Data excerpts:
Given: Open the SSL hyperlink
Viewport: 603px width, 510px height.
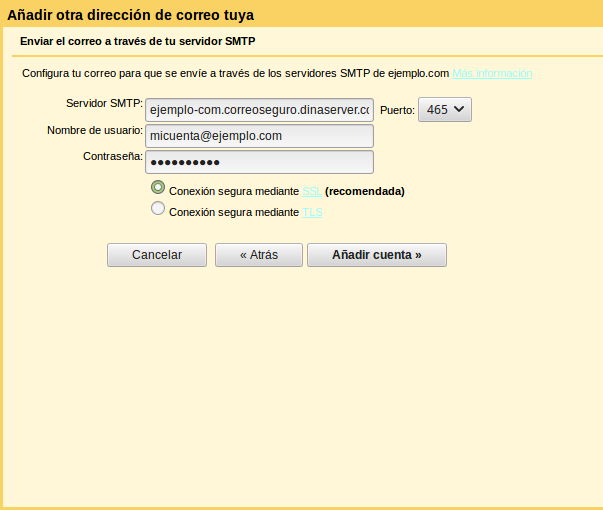Looking at the screenshot, I should point(311,191).
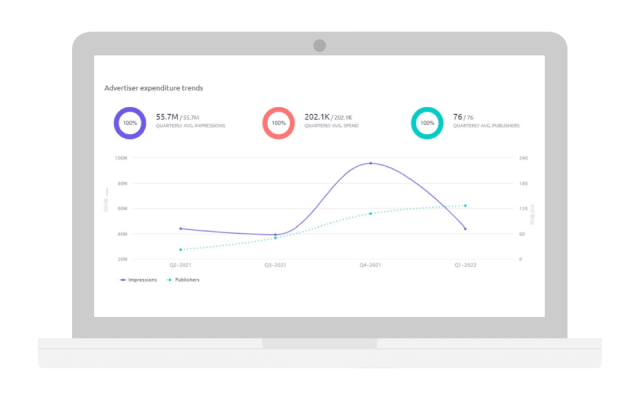
Task: Click the Publishers data point at Q4-2021
Action: (371, 213)
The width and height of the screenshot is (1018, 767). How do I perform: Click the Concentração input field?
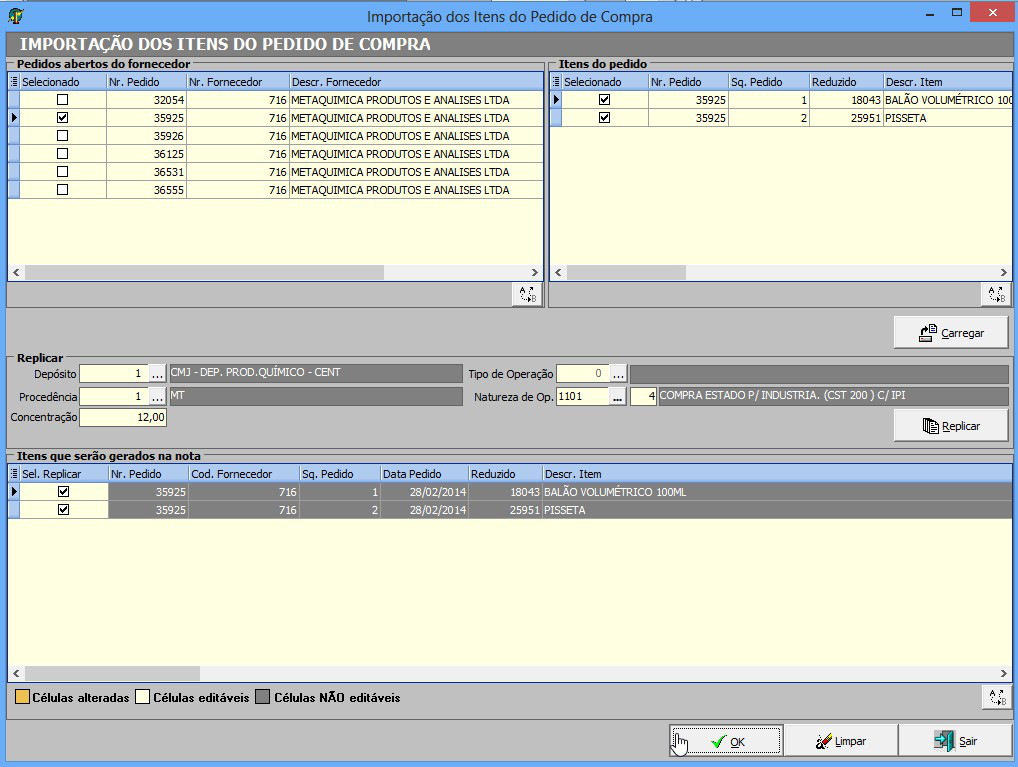(123, 418)
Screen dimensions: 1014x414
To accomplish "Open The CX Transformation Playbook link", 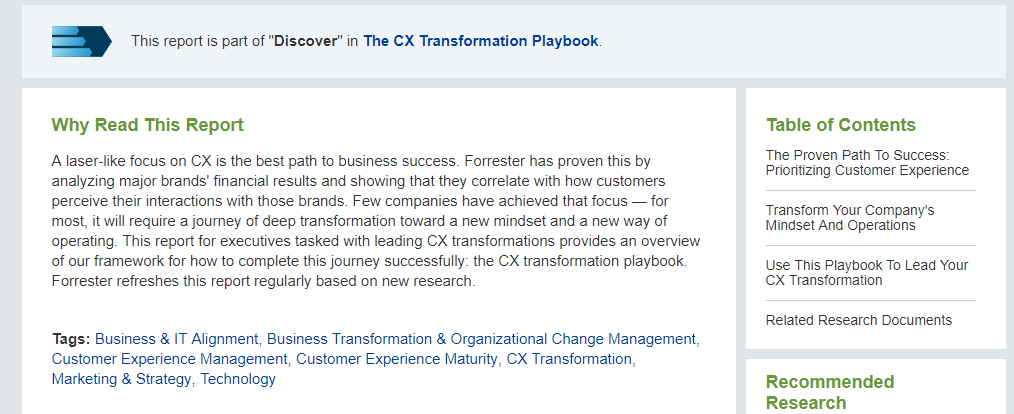I will click(480, 41).
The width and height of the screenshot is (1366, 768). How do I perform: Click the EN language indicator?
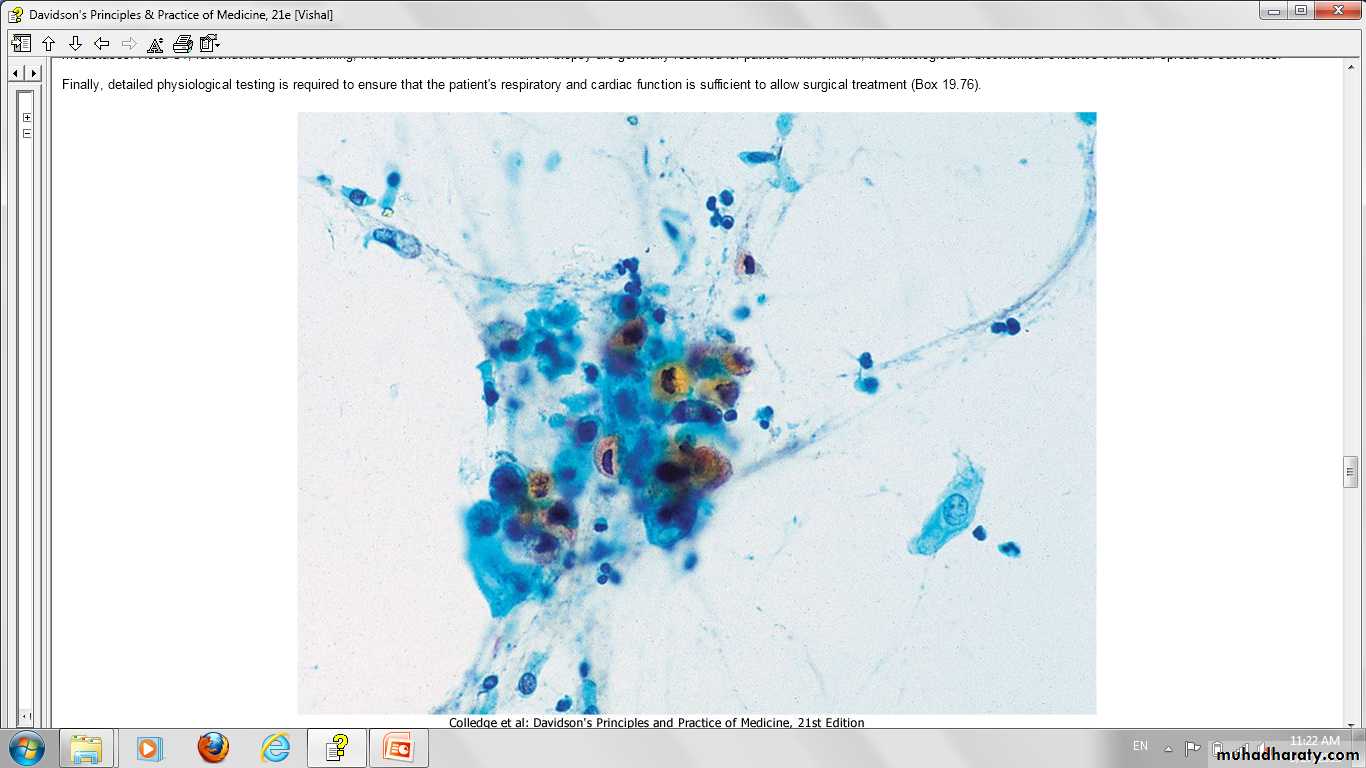click(x=1140, y=746)
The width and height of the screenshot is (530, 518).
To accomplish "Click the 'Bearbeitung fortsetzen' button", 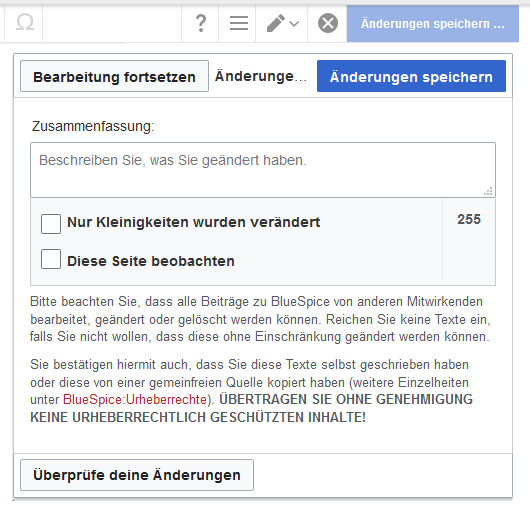I will click(114, 76).
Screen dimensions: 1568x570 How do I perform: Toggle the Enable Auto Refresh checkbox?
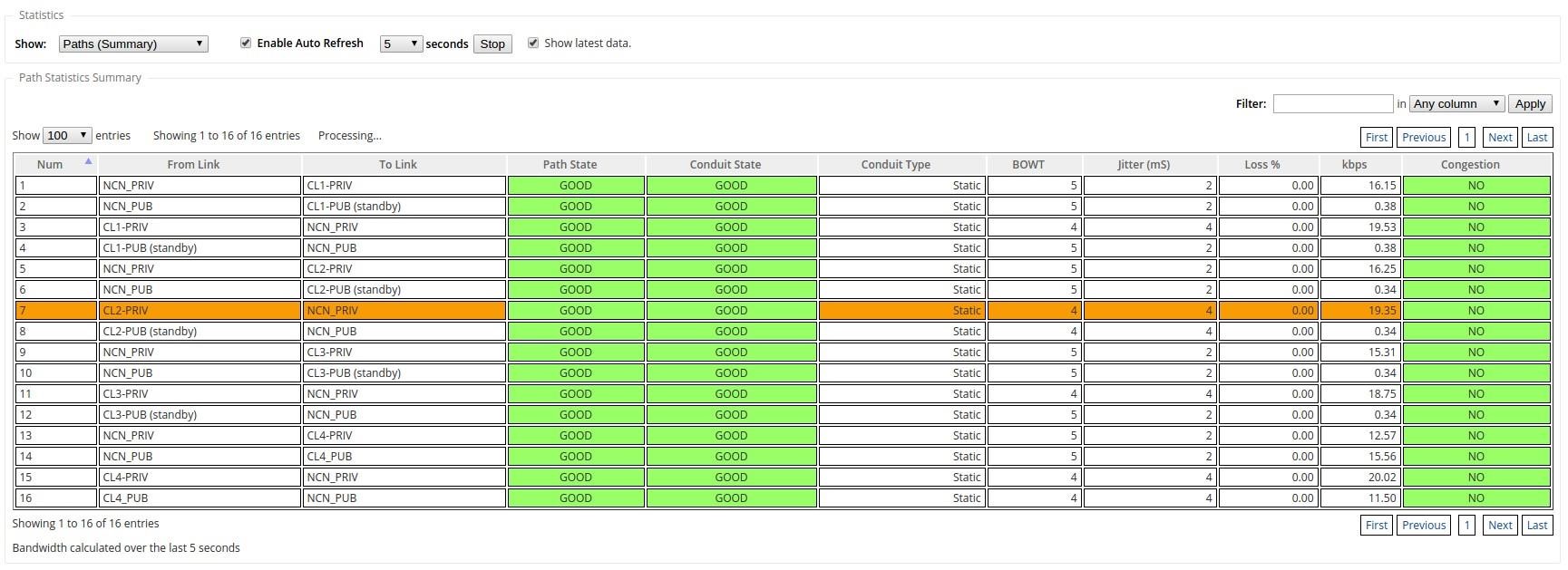246,43
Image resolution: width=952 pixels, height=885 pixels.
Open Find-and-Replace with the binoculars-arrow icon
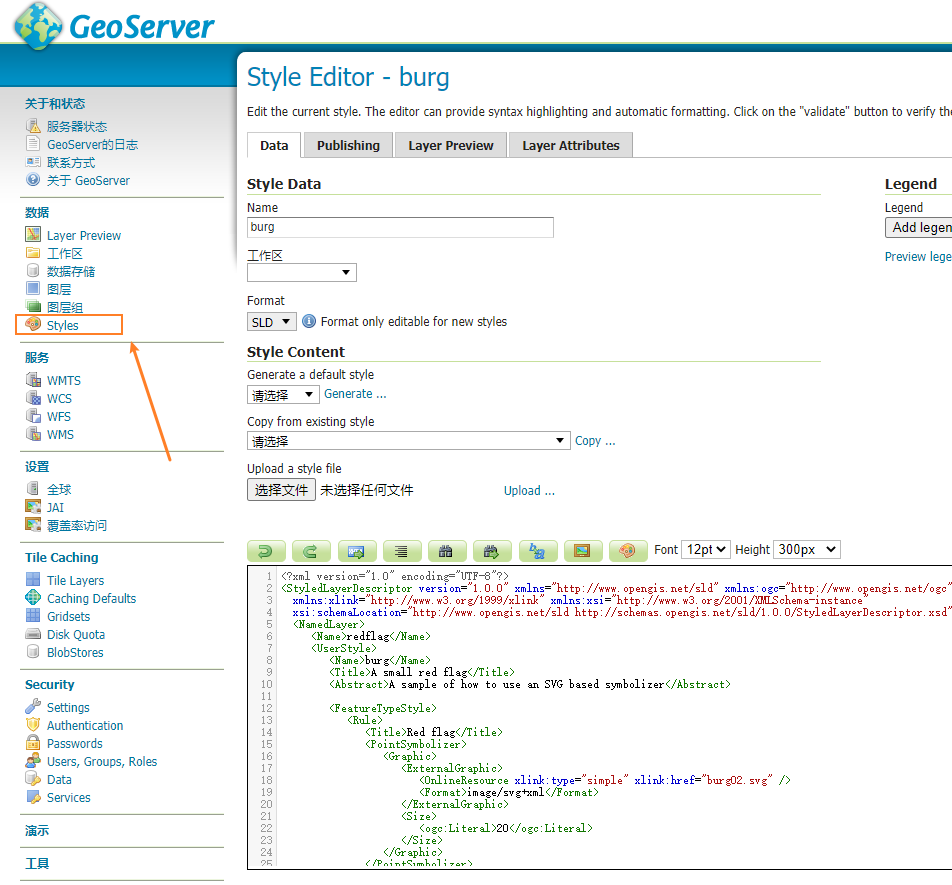tap(491, 549)
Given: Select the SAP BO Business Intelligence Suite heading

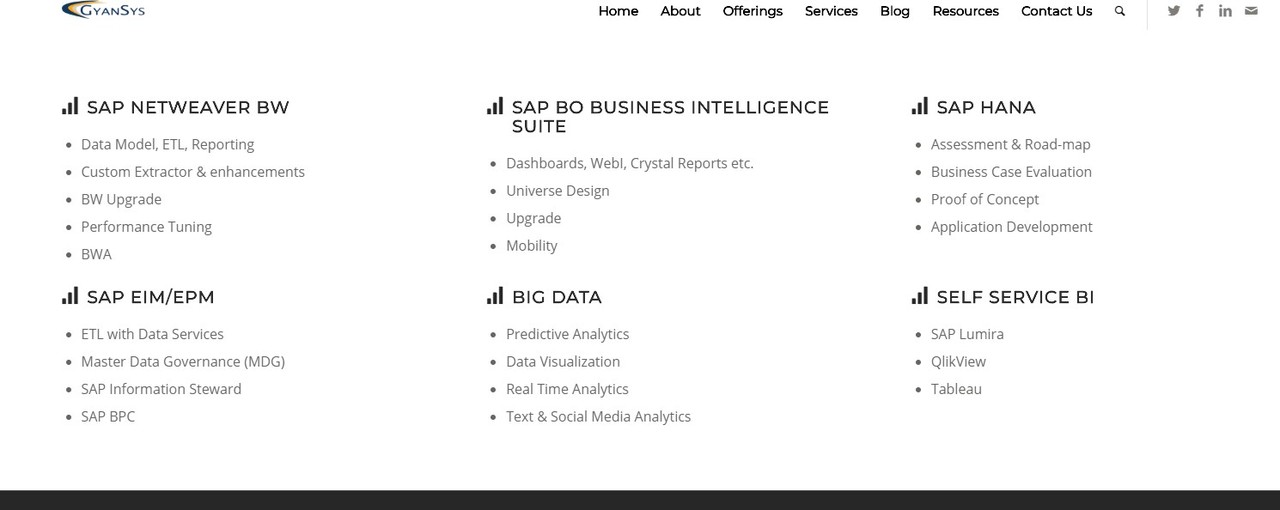Looking at the screenshot, I should tap(670, 117).
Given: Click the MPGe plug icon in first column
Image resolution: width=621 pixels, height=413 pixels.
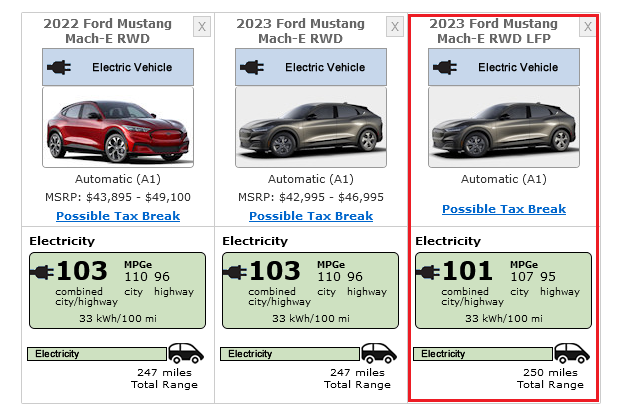Looking at the screenshot, I should [42, 272].
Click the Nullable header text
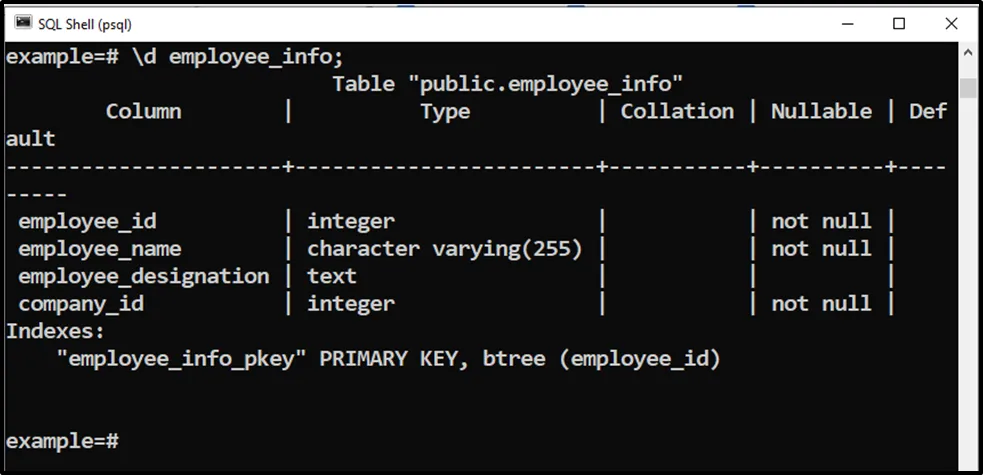This screenshot has width=983, height=475. click(821, 112)
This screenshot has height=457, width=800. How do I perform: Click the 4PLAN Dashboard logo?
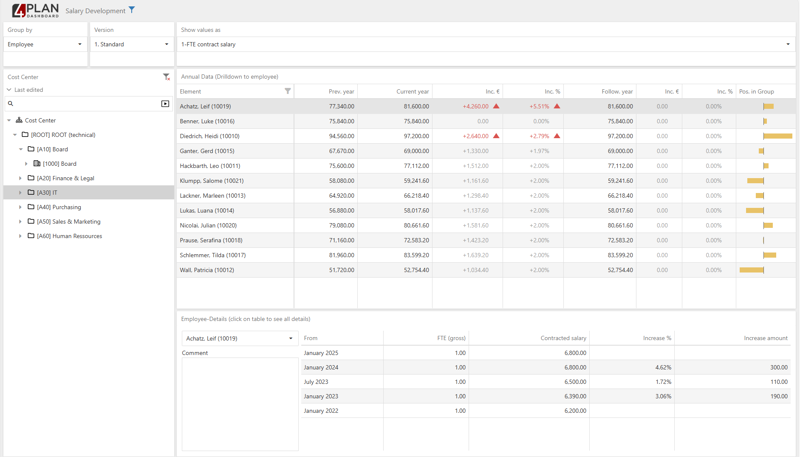tap(35, 11)
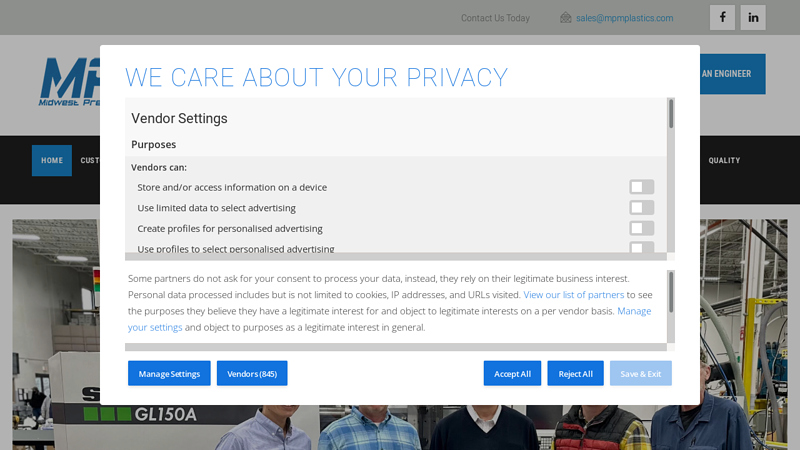
Task: Open the LinkedIn icon link
Action: 753,17
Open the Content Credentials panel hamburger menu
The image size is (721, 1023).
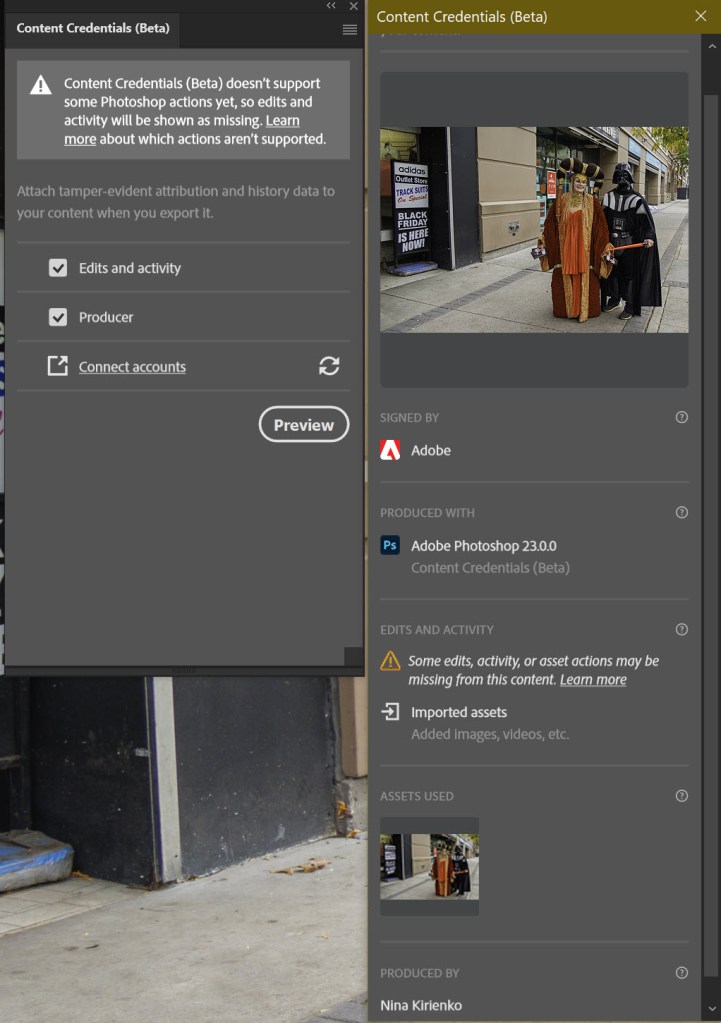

Work order: Give again exactly the lines from the one holding "Open the Content" to the final line of the records, both ends included; any pictures stay out.

Answer space:
Open the Content Credentials panel hamburger menu
The image size is (721, 1023).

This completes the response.